*PROBLEM REQUIREMENTS*
In the listing below, find the line that contains "Viewport: 1389px width, 868px height." and the line that contains "Given: Select the Website styles palette icon". Quote both and every line between them, exactly, and nothing more.
(ENTRIES SHOWN Opens)
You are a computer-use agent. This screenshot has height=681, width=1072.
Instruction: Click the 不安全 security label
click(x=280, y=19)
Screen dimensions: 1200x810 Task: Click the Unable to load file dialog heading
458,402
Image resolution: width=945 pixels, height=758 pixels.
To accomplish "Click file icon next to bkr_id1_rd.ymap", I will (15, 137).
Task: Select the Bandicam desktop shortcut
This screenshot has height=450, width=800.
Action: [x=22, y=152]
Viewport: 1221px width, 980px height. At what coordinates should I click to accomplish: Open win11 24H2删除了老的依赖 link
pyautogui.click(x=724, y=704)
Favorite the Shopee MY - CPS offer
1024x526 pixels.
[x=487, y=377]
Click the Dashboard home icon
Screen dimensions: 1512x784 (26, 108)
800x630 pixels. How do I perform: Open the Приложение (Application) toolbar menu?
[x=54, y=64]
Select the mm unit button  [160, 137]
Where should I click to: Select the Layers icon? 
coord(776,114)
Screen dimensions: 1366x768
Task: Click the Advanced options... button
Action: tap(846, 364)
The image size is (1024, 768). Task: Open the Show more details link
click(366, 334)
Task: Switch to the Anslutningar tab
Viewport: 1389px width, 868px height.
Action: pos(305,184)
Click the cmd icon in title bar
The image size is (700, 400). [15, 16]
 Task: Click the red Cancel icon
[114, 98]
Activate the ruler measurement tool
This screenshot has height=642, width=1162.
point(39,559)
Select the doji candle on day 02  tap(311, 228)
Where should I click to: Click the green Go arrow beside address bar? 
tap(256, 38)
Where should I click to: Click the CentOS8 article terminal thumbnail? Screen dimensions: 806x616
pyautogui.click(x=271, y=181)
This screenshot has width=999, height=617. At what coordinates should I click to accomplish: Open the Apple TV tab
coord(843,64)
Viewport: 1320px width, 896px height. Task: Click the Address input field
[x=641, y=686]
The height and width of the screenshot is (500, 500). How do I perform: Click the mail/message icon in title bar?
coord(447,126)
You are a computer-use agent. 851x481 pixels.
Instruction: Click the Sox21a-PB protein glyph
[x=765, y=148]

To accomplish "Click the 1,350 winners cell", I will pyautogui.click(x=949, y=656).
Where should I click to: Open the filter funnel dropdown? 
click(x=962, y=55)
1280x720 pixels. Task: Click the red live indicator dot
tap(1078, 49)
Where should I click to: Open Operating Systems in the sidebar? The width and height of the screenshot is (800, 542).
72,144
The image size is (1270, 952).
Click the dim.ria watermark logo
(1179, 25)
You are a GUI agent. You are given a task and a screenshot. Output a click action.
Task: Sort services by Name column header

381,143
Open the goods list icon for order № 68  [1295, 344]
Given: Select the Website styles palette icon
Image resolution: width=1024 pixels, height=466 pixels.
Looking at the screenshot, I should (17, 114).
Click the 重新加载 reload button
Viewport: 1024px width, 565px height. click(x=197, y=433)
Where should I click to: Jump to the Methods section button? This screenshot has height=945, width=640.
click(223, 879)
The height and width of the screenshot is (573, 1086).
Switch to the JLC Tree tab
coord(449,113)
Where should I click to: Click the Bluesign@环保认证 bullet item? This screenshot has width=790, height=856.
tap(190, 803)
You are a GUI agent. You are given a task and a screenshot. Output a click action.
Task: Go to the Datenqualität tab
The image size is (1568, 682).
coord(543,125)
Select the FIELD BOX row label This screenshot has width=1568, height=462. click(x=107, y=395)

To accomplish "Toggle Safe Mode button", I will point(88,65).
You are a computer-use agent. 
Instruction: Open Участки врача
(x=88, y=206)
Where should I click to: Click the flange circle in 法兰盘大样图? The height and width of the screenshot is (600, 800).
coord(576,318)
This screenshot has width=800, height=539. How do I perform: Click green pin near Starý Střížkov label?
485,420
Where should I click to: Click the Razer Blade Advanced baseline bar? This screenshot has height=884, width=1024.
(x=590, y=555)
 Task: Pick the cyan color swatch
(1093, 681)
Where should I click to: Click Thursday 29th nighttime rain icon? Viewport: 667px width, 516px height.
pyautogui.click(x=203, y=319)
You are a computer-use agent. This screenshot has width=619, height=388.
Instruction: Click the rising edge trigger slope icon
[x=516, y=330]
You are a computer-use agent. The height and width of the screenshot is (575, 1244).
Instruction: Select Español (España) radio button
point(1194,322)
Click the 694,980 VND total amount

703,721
(ENTRIES SHOWN Closes)
*REPLY TO THE TASK*
Viewport: 1389px width, 868px height.
Action: pos(305,184)
Click the cmd icon in title bar
The image size is (700, 400). [15, 16]
 Task: Click the red Cancel icon
[114, 98]
Activate the ruler measurement tool
This screenshot has height=642, width=1162.
point(39,559)
Select the doji candle on day 02  tap(311, 228)
Where should I click to: Click the green Go arrow beside address bar? 
tap(256, 38)
Where should I click to: Click the CentOS8 article terminal thumbnail? Screen dimensions: 806x616
pyautogui.click(x=271, y=181)
This screenshot has width=999, height=617. At what coordinates should I click to accomplish: Open the Apple TV tab
coord(843,64)
Viewport: 1320px width, 896px height. Task: Click the Address input field
[x=641, y=686]
The height and width of the screenshot is (500, 500). How do I perform: Click the mail/message icon in title bar?
coord(447,126)
You are a computer-use agent. 851x481 pixels.
Instruction: Click the Sox21a-PB protein glyph
[x=765, y=148]

To accomplish "Click the 1,350 winners cell", I will pyautogui.click(x=949, y=656).
Where should I click to: Open the filter funnel dropdown? 
click(x=962, y=55)
1280x720 pixels. Task: Click the red live indicator dot
tap(1078, 49)
Where should I click to: Open Operating Systems in the sidebar? The width and height of the screenshot is (800, 542).
72,144
The image size is (1270, 952).
Click the dim.ria watermark logo
(1179, 25)
You are a GUI agent. You are given a task and a screenshot. Output a click action.
Task: Sort services by Name column header

381,143
Open the goods list icon for order № 68  [1295, 344]
Given: Select the Website styles palette icon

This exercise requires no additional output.